The next day it was raining like crazy - a constant root soaker with lots of fog. Everything again soaked, even inside my tent due to condensation. My umbrella came in very handy once more. Fortunately, my sleeping bag is dry and I sleep warm and comfortable.
|Drying everything out when the rain finally stopped.|
|Hola amigos, cómo me veo?|
|I enjoyed a seat and a water cache provided by PCT trail angels on my hike to Agua Dulce.|
Even though I was told the area I was heading was expecting 1 to 3 inches of snow, I decided to leave Hiker Heaven and keep on truckin.

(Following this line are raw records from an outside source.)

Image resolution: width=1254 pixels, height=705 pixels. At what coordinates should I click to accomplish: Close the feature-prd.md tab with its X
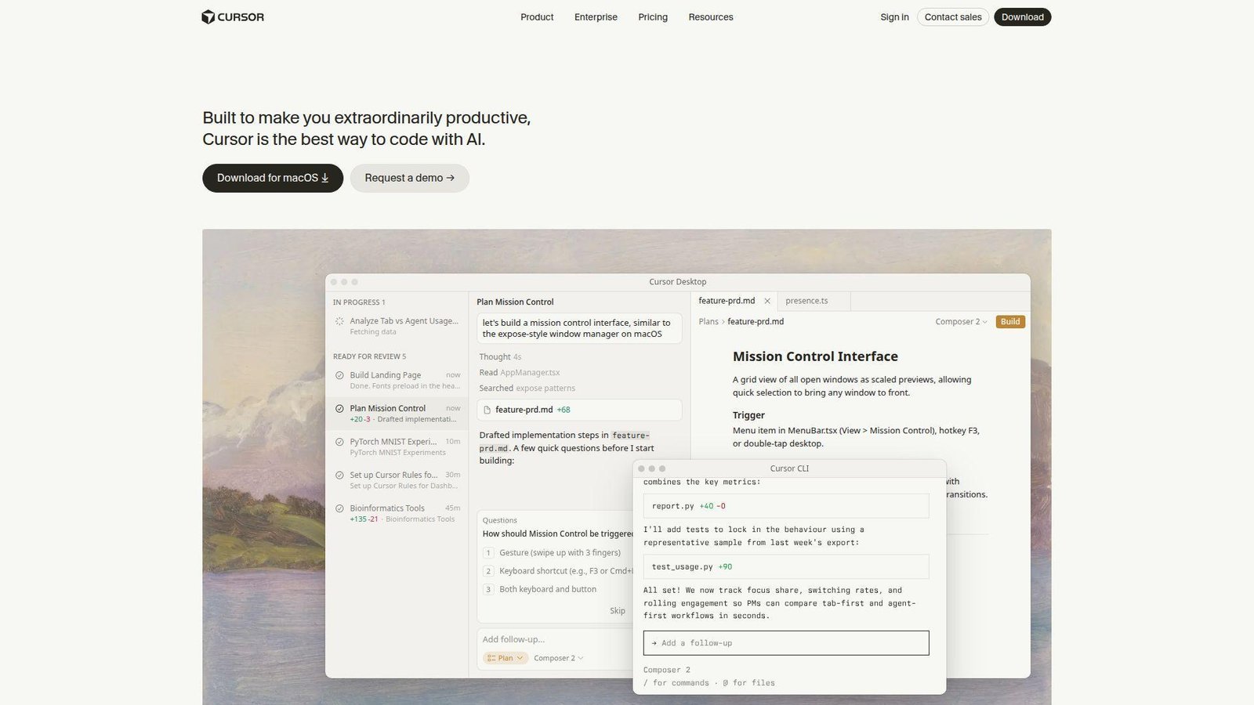pyautogui.click(x=767, y=301)
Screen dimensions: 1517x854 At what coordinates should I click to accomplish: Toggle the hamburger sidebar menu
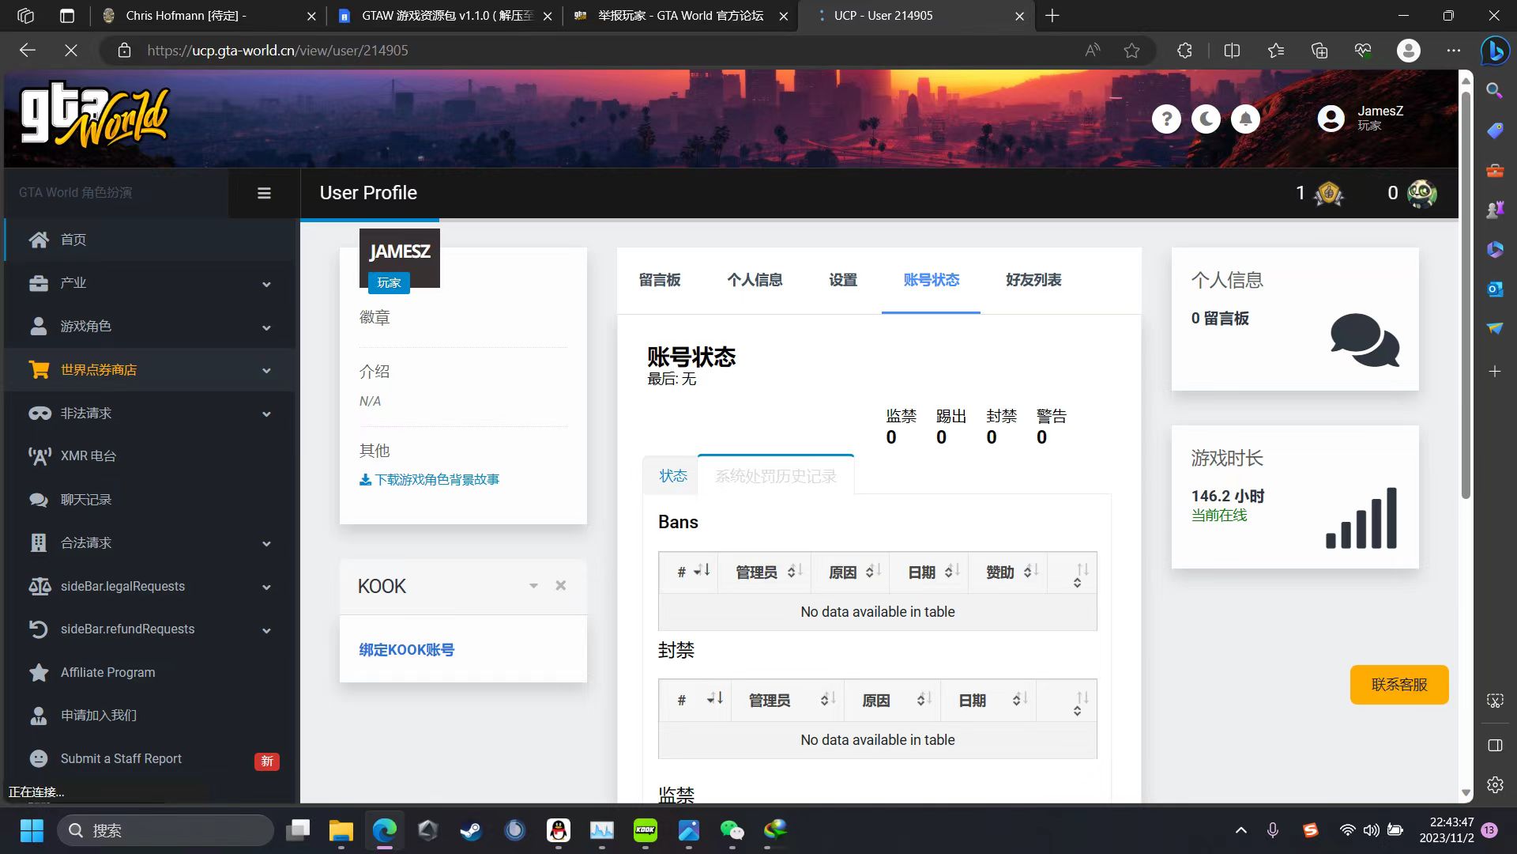point(264,193)
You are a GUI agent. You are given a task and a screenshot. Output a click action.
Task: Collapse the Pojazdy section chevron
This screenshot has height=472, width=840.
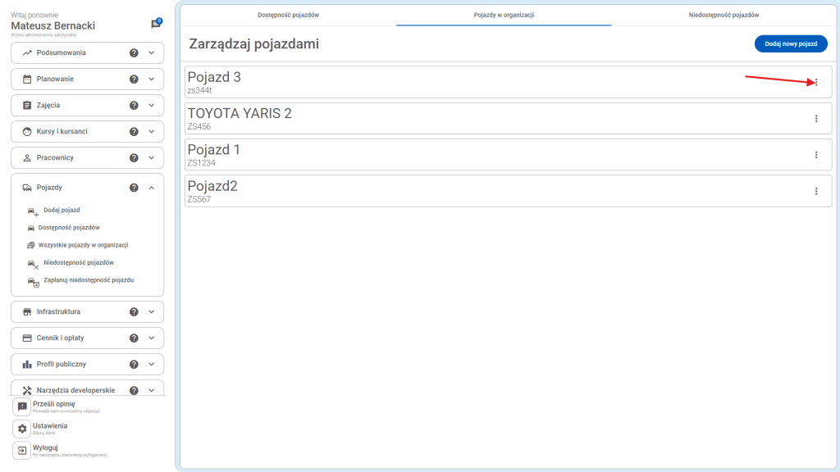pos(152,188)
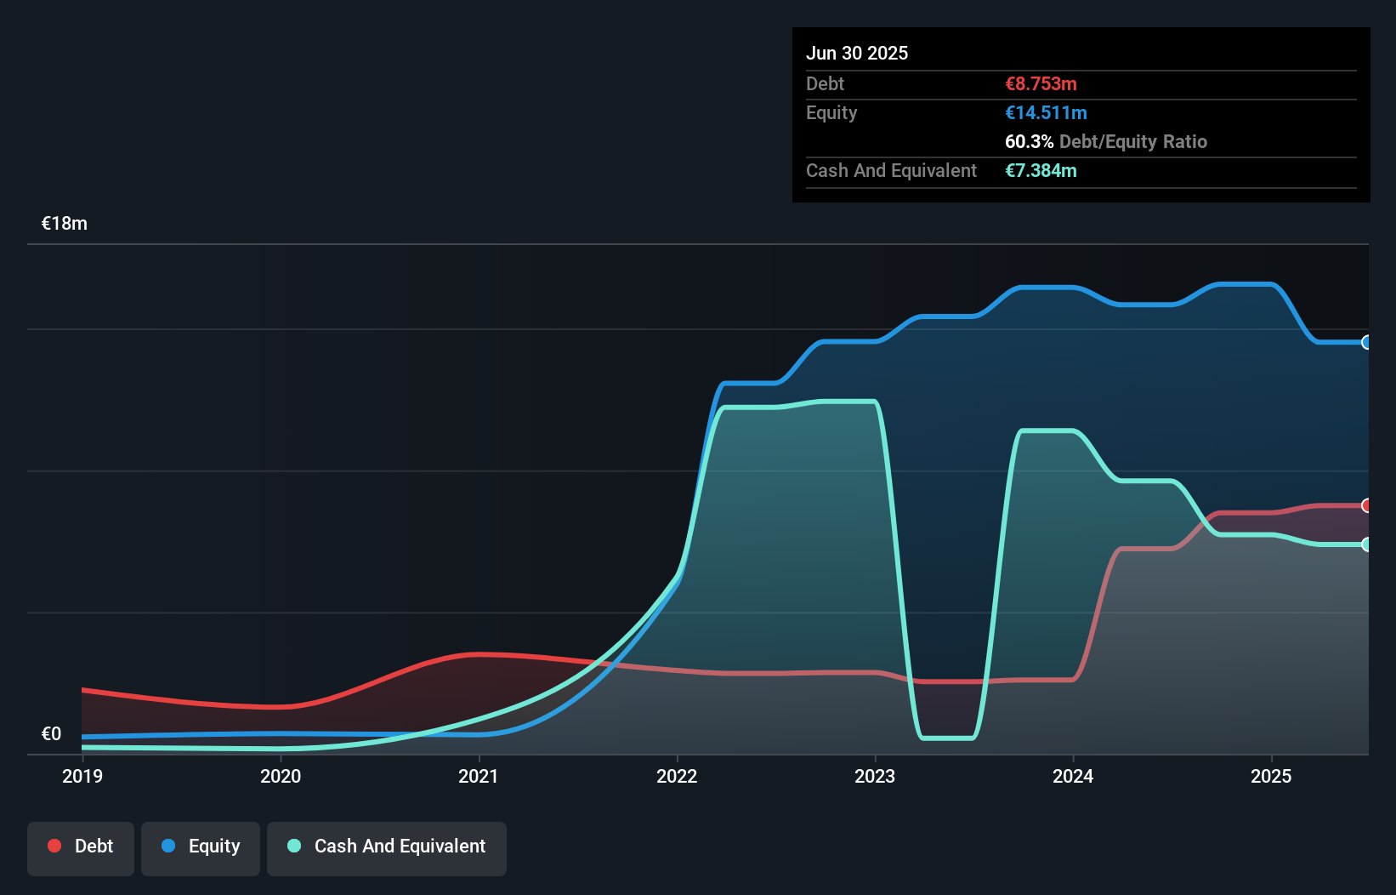Image resolution: width=1396 pixels, height=895 pixels.
Task: Click the red Debt legend dot icon
Action: 54,846
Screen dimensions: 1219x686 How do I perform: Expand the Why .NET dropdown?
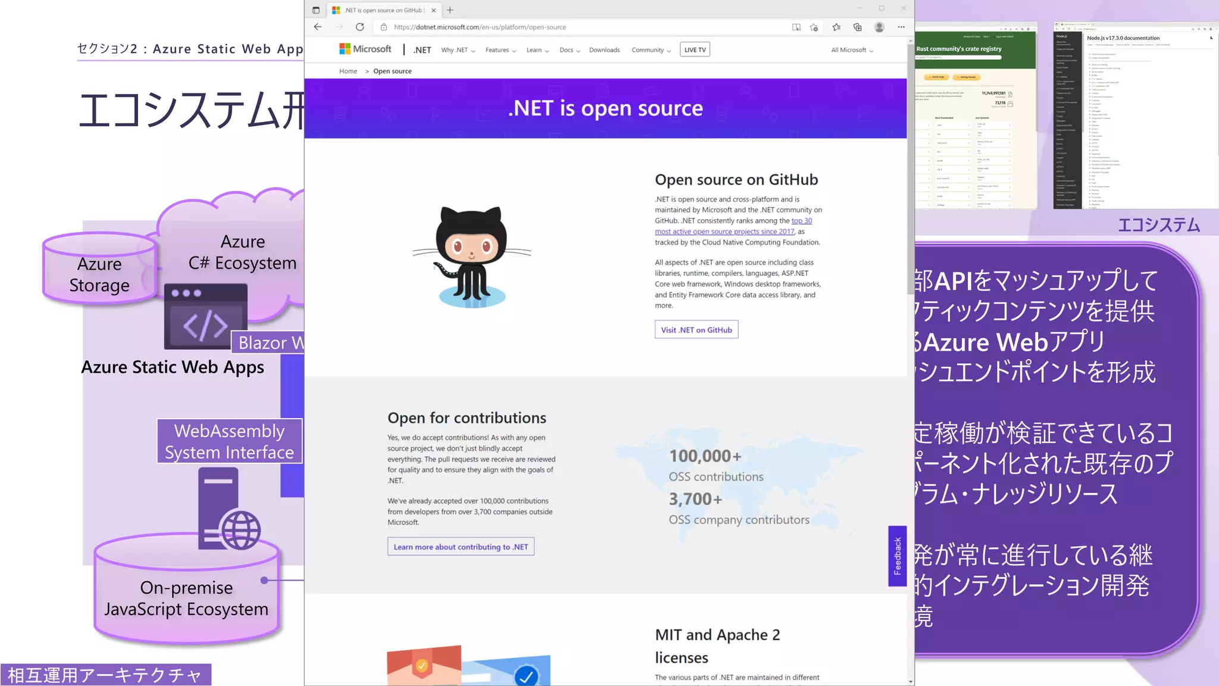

|Hiked through Vasquez Rocks (click here)|
|My room for the night - a prop for a movie set.|
|The section Dick is hiking this month.|
|BOO enjoys watching Chick Flicks with me!|
|St. Patrick's Day lunch at the Senior Center with mom.|
(She's the good-looking one with the white sweater)
|Happy hour with our Canadian friends. We connect every year when we're in the south.|
**That night out of Mohave I camped on an exposed ridge about 10 miles south surrounded by a forest of wind generators. It's almost like sleeping in a railyard full of trains going through. I didn’t realize how much noise they make and each one seems to have its own tone. Over the years they’ve grown bigger with each generator and I could see all the generators from my perch. The newest ones are as large as redwood trees.
Some windmills are actually broken like skeletons and others are wounded, with blades missing almost as if they’ve been sheared off. I ran into a firefighter doing trail maintenance on the way up and he explained to me that what happens is the bearings go out on them occasionally and they start free wheeling. In a bad windstorm they sometimes shut the highways down because the blades will break off and can actually travel a mile or more and do a lot of damage.
***Hiker town (not to be confused with Hiker Heaven) is a goofy little place and looks like a movie set - churches, saloon with a dozen little false facade houses. The guy who lives there lets PCT hikers camp there for a fee which supports him a bit. I needed water otherwise this is a place I would have passed by. There was a Do not Disturb sign on his door so I just took water and headed up the trail hiking the distance needed to get off the Tejon Ranch where I could camp. (An agreement between the Tejon Ranch Company and a coalition of environmental groups is designed to permanently protect 240,000 acres of the historic ranch. It is the largest conservation and land-use pact in California history.)